Collected data entries

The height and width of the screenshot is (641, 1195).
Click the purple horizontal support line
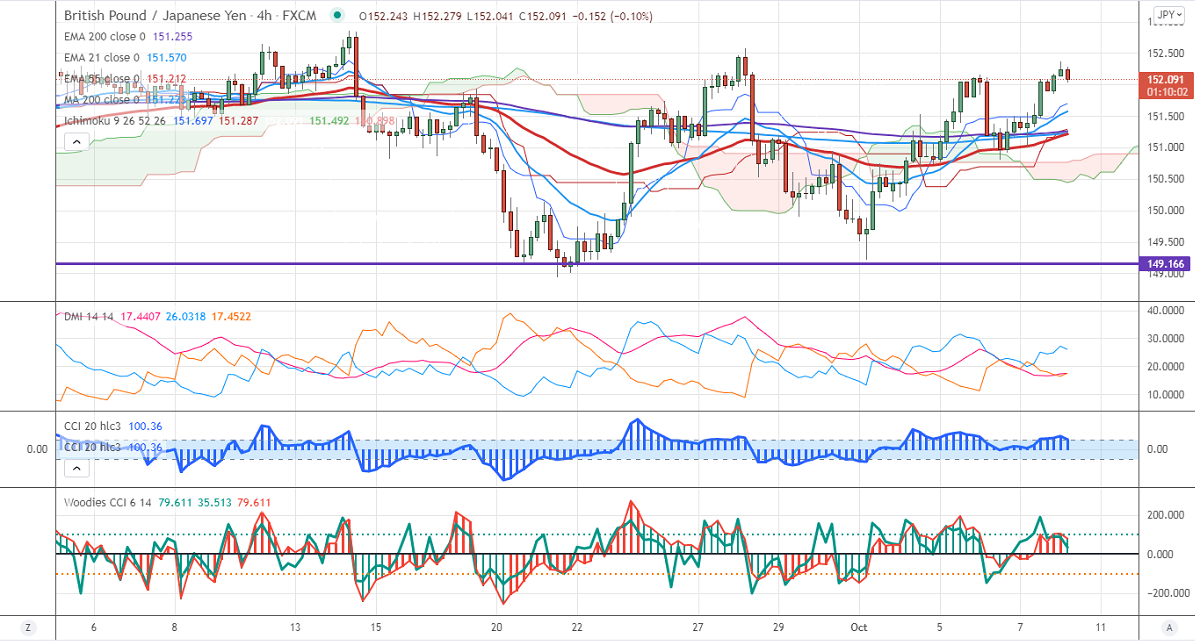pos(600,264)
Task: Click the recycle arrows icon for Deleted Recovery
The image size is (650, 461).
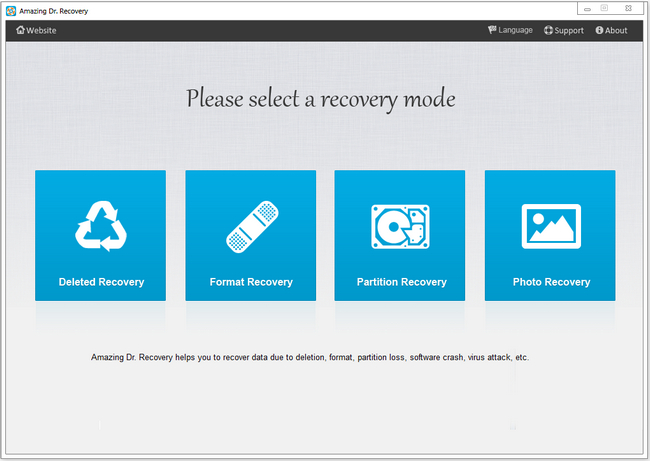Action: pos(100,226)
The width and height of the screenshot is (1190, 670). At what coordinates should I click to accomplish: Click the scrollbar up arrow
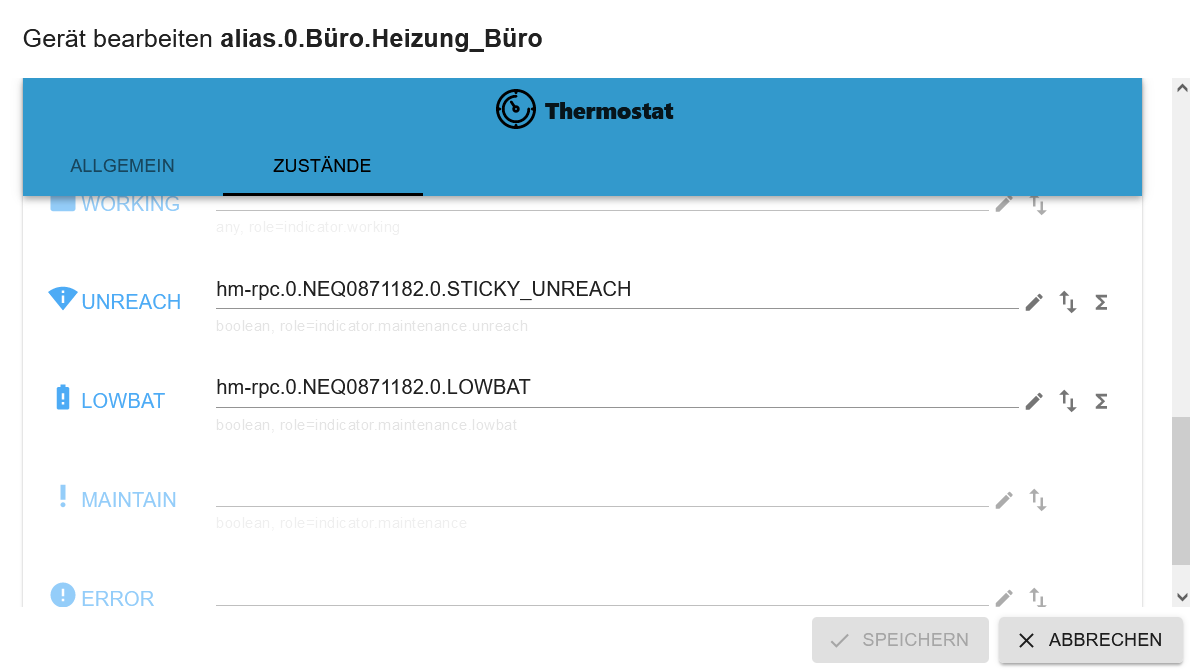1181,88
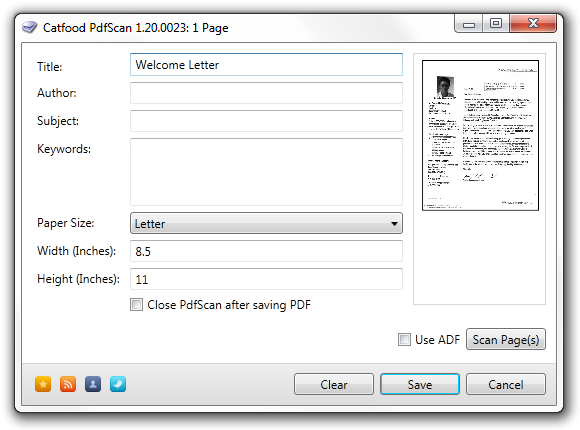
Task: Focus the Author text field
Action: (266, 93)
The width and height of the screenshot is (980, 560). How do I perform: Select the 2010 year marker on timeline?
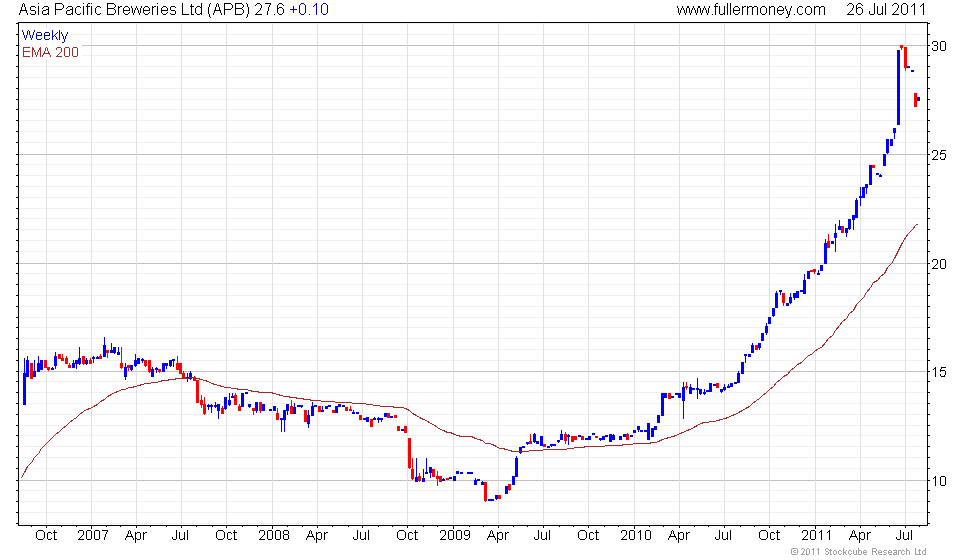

• [WHAT TO WORK ON]
Your copy must match the records above exactly, apart from the pictures, which are excluded.

• [EXERCISE RESULT]
The height and width of the screenshot is (641, 1195).
Click the purple horizontal support line
pos(600,264)
Task: Click the recycle arrows icon for Deleted Recovery
The image size is (650, 461).
Action: pos(100,226)
The width and height of the screenshot is (1190, 670). At what coordinates should I click to accomplish: Click the scrollbar up arrow
1181,88
Task: Focus the Author text field
Action: (266, 93)
The width and height of the screenshot is (980, 560). How do I perform: Select the 2010 year marker on timeline?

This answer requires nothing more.